Data Mining Clustering Analysis: “Basic Concepts and Algorithms” and “Additional Issues and Algorithms” Assignment
1) Explain the following types of Clusters:
· Well-separated clusters
· Center-based clusters
· Contiguous clusters
· Density-based clusters
· Property or Conceptual
2) Define the strengths of Hierarchical Clustering and then explain the two main types of Hierarchical Clustering.
3) DBSCAN is a dentisy-based algorithm. Explain the characteristics of DBSCAN.
4) For sparse data, discuss why considering only the presence of non-zero values might give a more accurate view of the objects than considering the actual magnitudes of values. When would such an approach not be desirable?
5) Describe the change in the time complexity of K-means as the number of clusters to be found increases.
6) Discuss the advantages and disadvantages of treating clustering as an optimization problem. Among other factors, consider efficiency, non-determinism, and whether an optimization-based approach captures all types of clusterings that are of interest.
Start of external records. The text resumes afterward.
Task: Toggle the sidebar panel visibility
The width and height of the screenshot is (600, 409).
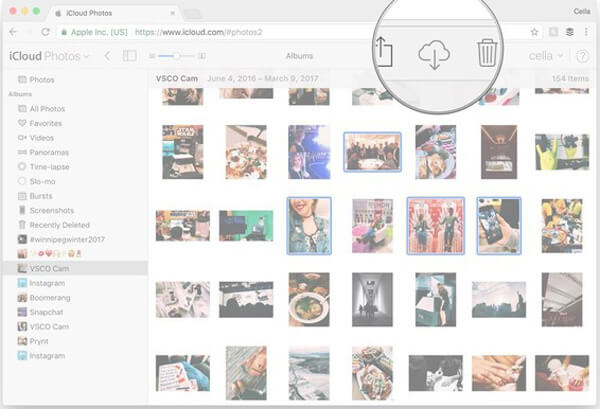Action: tap(129, 56)
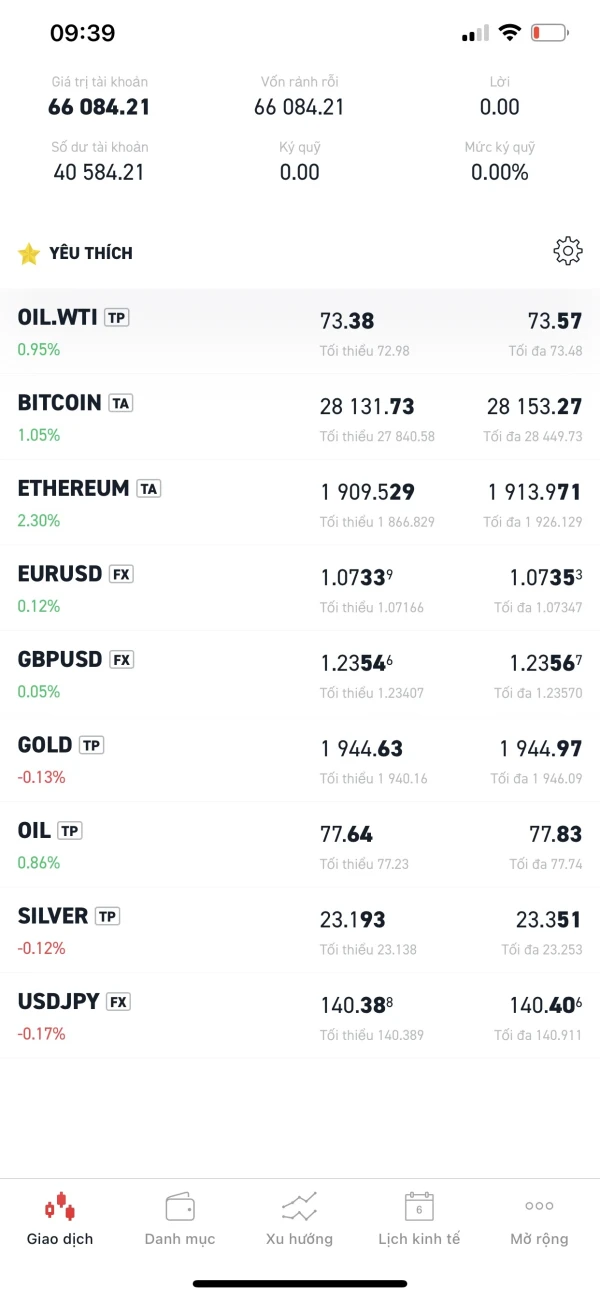Switch to the Danh mục wallet tab
Screen dimensions: 600x1299
(180, 1218)
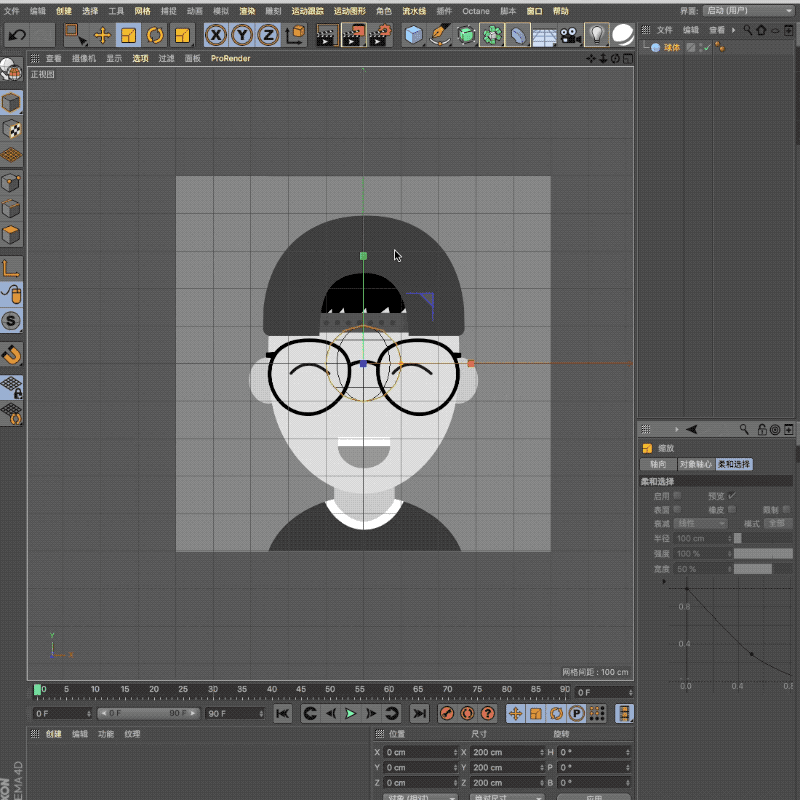800x800 pixels.
Task: Enable the 橡皮 rubber checkbox
Action: (732, 509)
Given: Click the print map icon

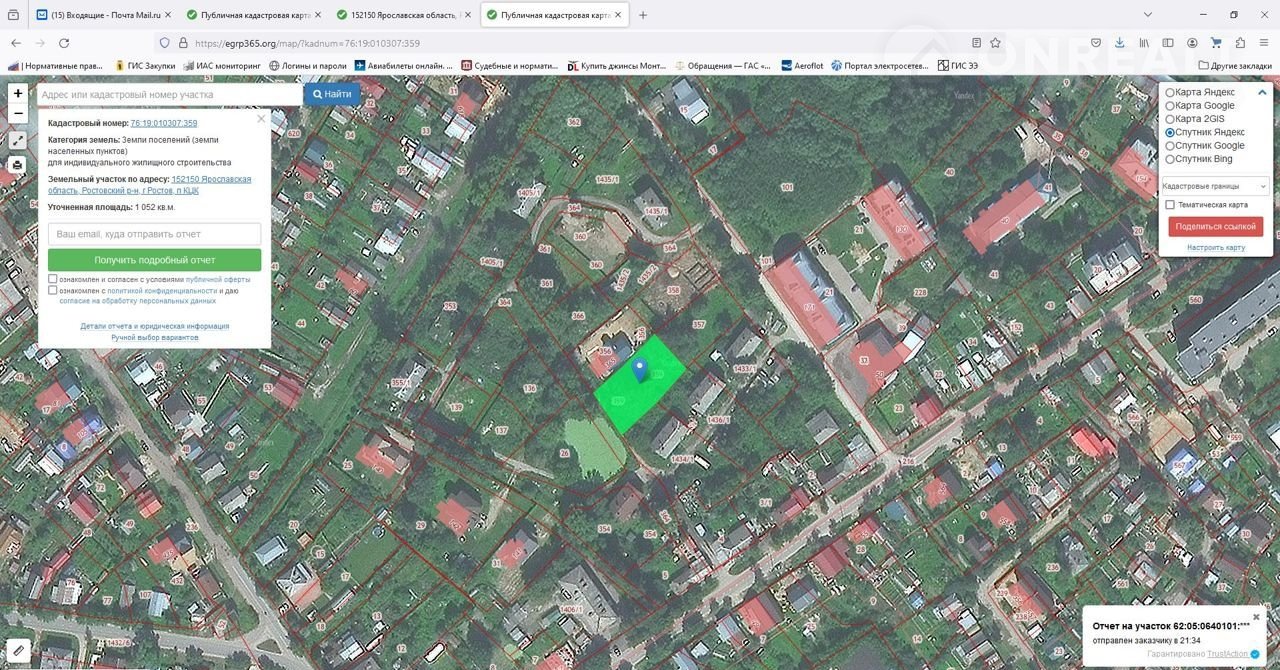Looking at the screenshot, I should [x=17, y=165].
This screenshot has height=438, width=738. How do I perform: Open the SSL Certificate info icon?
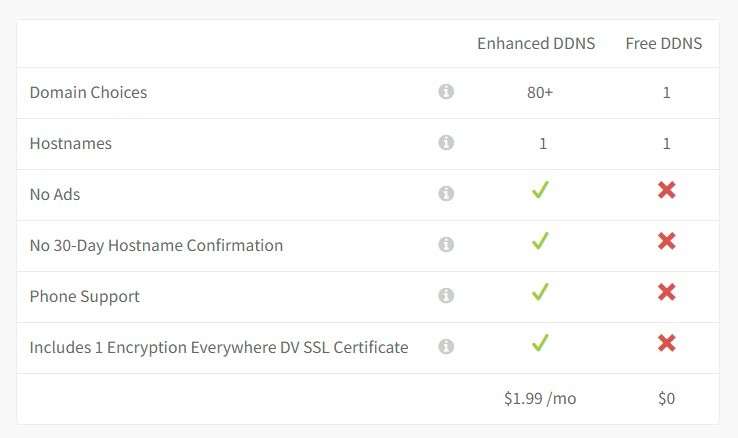tap(446, 346)
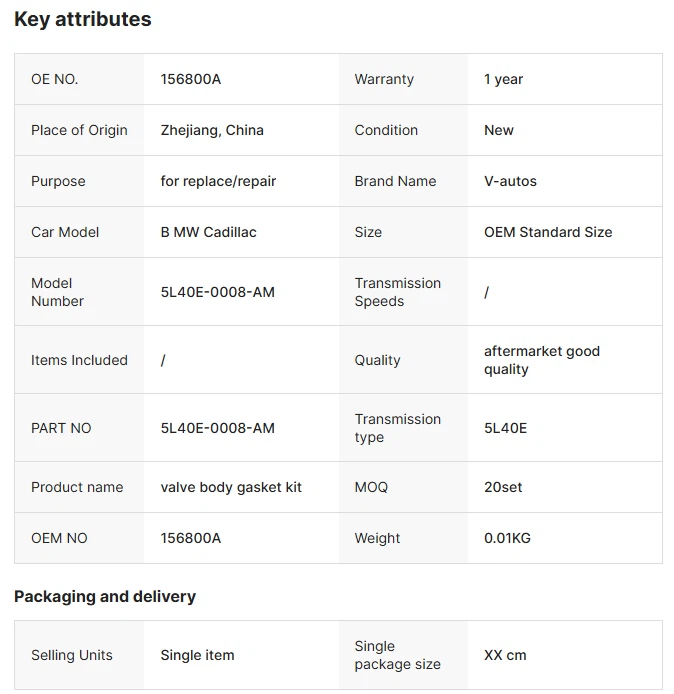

Below are the different level of analysis of data mining. Provide a brief description of each:
1) Artificial Neural Networks
2) Genetic algorithms
3) Nearest neighbor method
4) Rule induction
5) Data visualization
You must make at least two substantive responses to your classmates’ posts. Respond to these posts in any of the following ways:
· Build on something your classmate said.
· Explain why and how you see things differently.
· Ask a probing or clarifying question.
· Share an insight from having read your classmates’ postings.
· Offer and support an opinion.
· Validate an idea with your own experience.
· Expand on your classmates’ postings.
· Ask for evidence that supports the post.
Discussion Length (word count): At least 150 words